(Word and element pointing entries)

>> begin

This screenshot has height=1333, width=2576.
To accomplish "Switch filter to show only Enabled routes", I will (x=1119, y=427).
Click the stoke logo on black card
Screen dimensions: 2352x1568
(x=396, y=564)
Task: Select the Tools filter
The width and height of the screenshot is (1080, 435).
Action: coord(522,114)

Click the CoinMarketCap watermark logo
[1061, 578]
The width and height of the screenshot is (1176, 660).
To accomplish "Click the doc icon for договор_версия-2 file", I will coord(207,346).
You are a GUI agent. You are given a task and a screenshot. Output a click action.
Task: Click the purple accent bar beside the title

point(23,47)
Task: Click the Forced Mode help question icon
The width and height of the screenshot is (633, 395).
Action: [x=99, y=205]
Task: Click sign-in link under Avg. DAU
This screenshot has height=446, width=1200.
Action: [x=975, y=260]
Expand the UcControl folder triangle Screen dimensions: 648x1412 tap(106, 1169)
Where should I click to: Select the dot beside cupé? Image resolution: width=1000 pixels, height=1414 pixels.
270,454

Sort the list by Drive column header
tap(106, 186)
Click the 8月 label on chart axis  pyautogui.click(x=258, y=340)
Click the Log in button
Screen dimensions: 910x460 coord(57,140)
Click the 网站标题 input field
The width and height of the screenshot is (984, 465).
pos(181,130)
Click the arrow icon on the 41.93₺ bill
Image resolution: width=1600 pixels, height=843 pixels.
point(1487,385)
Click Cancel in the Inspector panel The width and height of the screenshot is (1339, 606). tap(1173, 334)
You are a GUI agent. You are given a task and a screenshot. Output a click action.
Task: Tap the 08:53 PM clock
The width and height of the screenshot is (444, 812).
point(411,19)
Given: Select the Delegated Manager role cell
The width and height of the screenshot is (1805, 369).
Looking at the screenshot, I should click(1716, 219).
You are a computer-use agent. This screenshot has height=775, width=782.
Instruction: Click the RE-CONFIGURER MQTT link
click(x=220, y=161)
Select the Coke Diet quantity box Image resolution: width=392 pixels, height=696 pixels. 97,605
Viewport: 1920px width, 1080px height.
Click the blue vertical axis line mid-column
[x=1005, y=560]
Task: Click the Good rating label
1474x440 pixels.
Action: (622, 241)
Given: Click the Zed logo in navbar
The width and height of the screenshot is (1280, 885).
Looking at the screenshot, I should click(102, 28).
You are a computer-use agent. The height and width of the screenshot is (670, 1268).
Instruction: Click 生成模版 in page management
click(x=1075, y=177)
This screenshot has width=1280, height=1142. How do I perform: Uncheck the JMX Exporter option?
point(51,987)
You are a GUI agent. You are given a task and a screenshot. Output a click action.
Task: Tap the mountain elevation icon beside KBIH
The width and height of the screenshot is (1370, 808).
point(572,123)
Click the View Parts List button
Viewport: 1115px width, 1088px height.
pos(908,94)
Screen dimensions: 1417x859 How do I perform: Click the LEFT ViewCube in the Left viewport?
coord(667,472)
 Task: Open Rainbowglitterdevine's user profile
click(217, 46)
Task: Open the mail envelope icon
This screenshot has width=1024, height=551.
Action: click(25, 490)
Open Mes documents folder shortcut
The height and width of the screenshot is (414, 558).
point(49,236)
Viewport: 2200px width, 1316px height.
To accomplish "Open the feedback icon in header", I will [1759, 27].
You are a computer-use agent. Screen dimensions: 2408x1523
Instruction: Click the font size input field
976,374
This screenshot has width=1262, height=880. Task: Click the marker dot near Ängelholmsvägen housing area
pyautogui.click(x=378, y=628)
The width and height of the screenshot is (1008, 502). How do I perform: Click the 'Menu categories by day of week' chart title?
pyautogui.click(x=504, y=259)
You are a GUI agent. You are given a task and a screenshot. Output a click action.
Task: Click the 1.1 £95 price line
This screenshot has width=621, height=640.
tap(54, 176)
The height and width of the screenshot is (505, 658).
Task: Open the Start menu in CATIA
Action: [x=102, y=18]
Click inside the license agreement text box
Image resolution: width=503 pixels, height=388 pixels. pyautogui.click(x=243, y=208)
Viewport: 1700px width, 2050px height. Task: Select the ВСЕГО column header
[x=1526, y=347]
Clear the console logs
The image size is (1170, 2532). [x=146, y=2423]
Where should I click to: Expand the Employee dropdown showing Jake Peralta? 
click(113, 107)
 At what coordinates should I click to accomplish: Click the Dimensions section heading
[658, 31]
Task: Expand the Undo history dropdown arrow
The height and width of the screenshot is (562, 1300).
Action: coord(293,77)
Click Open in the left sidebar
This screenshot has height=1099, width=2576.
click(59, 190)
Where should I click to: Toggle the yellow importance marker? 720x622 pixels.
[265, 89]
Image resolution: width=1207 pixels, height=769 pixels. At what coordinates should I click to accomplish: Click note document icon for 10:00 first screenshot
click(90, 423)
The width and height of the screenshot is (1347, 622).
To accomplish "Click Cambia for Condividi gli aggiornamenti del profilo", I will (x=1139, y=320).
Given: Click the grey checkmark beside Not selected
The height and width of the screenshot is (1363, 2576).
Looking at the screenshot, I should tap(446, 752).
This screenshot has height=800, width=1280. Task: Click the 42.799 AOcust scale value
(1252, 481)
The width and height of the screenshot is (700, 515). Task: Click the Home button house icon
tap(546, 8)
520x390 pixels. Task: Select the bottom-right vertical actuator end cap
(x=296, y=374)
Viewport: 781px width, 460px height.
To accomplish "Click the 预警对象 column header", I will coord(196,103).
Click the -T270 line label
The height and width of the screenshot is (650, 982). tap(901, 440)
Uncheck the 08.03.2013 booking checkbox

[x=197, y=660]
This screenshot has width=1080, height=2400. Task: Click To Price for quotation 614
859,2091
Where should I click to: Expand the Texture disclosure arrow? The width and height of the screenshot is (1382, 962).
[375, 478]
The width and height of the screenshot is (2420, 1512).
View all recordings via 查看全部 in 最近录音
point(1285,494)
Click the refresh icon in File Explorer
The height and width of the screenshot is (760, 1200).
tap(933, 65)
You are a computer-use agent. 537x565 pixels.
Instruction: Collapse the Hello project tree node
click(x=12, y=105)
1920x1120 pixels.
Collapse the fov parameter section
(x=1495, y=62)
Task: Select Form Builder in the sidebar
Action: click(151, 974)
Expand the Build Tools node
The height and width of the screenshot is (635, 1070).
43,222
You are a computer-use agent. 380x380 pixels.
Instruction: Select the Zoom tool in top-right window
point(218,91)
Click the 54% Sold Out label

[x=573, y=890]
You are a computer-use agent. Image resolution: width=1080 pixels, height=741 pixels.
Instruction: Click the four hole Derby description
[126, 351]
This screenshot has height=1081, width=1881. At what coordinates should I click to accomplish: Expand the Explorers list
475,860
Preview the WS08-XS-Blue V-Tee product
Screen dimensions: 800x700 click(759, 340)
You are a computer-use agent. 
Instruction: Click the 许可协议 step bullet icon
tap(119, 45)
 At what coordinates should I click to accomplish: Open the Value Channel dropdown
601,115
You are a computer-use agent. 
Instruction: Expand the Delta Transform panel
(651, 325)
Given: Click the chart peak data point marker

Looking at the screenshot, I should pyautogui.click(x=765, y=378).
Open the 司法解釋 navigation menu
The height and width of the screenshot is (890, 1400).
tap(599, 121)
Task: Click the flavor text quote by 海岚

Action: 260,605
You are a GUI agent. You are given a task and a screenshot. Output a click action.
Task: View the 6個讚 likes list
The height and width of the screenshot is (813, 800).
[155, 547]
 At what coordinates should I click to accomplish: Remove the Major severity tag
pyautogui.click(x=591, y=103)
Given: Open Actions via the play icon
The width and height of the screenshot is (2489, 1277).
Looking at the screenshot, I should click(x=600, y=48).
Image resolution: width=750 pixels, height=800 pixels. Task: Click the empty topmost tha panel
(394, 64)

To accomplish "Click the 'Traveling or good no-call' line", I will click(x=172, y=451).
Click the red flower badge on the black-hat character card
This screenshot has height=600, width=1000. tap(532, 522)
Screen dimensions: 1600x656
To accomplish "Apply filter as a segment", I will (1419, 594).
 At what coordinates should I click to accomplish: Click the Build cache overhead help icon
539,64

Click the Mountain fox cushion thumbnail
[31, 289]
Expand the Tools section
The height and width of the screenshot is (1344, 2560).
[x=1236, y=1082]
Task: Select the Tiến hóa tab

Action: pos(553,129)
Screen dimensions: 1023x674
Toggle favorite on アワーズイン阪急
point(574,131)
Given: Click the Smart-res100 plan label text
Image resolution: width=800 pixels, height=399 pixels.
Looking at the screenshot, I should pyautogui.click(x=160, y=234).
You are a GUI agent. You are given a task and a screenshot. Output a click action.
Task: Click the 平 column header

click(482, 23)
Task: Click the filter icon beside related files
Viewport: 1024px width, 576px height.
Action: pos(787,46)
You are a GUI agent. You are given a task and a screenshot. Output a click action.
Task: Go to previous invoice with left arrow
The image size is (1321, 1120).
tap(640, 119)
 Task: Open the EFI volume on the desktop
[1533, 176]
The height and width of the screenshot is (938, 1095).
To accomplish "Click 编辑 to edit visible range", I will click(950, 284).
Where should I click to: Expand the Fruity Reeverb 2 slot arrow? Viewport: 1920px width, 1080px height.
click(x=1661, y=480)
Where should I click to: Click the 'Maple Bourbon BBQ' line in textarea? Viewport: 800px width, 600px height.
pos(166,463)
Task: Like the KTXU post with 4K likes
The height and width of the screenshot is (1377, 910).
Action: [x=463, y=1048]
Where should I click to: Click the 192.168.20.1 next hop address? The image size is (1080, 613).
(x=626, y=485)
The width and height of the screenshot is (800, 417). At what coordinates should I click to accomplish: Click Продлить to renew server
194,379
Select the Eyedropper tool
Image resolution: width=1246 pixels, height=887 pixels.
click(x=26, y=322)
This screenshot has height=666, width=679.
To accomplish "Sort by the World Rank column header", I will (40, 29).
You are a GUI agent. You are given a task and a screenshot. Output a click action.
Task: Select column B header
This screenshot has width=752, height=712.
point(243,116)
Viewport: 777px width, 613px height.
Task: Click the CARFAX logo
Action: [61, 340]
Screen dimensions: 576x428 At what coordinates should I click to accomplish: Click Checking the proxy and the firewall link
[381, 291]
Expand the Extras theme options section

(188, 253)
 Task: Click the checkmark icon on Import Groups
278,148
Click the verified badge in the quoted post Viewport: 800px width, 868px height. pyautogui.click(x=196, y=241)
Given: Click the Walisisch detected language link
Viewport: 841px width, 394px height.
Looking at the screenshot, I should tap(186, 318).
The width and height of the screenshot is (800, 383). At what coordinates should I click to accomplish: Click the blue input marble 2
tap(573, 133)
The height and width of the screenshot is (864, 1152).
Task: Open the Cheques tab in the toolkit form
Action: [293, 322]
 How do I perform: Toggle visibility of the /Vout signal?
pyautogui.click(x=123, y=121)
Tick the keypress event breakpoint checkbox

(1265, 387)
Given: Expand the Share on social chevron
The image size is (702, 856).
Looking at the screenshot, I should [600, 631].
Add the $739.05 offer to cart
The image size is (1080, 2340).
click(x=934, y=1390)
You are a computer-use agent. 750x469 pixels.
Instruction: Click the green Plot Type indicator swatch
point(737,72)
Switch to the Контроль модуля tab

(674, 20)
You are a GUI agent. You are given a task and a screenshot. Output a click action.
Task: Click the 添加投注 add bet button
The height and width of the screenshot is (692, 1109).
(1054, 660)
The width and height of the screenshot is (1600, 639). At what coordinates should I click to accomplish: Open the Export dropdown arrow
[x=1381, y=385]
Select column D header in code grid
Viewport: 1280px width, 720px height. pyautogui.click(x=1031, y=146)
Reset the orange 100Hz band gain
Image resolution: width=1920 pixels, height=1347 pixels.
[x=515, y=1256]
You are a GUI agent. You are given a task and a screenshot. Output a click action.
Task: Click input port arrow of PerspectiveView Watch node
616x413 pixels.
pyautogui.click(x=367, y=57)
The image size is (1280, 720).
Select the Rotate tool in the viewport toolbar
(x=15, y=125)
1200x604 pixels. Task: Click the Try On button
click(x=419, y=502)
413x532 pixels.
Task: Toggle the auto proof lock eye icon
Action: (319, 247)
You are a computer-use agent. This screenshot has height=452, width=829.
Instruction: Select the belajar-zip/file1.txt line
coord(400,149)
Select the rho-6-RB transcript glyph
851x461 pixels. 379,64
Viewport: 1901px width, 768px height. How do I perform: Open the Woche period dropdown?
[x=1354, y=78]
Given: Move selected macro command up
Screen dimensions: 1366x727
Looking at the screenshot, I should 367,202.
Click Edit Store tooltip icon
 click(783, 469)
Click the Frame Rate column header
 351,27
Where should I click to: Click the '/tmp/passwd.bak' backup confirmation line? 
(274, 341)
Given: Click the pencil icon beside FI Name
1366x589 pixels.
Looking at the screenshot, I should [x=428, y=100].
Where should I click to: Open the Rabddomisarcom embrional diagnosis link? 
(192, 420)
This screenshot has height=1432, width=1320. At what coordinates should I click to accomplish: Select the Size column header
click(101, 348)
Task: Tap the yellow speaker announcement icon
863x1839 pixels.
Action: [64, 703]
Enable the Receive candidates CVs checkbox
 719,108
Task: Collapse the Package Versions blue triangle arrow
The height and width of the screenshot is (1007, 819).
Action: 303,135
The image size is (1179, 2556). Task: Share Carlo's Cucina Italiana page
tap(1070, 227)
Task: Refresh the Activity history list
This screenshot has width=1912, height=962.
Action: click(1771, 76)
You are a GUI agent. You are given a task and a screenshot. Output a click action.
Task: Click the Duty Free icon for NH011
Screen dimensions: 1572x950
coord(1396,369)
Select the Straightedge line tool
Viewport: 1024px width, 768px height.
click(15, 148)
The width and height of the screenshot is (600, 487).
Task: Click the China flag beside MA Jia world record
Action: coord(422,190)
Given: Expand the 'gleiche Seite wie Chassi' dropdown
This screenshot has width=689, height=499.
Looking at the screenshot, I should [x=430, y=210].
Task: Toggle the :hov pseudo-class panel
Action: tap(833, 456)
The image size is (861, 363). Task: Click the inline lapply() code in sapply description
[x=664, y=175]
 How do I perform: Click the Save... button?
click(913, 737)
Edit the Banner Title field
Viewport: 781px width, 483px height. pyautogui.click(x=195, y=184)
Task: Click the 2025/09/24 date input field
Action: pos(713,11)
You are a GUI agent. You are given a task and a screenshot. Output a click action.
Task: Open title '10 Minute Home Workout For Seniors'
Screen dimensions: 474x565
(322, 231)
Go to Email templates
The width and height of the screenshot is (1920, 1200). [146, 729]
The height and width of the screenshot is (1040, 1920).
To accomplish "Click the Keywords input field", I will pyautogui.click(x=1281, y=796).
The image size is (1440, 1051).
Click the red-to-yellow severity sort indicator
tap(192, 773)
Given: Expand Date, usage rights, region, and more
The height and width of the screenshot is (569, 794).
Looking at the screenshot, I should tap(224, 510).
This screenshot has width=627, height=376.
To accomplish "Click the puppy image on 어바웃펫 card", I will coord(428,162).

>> end

To be done: Copy the lines of the records word for word, starting with the line that contains "Task: Open the mail envelope icon" and going on through the line that contains "pyautogui.click(x=378, y=628)".

Response below:
Task: Open the mail envelope icon
This screenshot has width=1024, height=551.
Action: click(25, 490)
Open Mes documents folder shortcut
The height and width of the screenshot is (414, 558).
point(49,236)
Viewport: 2200px width, 1316px height.
To accomplish "Open the feedback icon in header", I will [1759, 27].
You are a computer-use agent. Screen dimensions: 2408x1523
Instruction: Click the font size input field
976,374
This screenshot has width=1262, height=880. Task: Click the marker dot near Ängelholmsvägen housing area
pyautogui.click(x=378, y=628)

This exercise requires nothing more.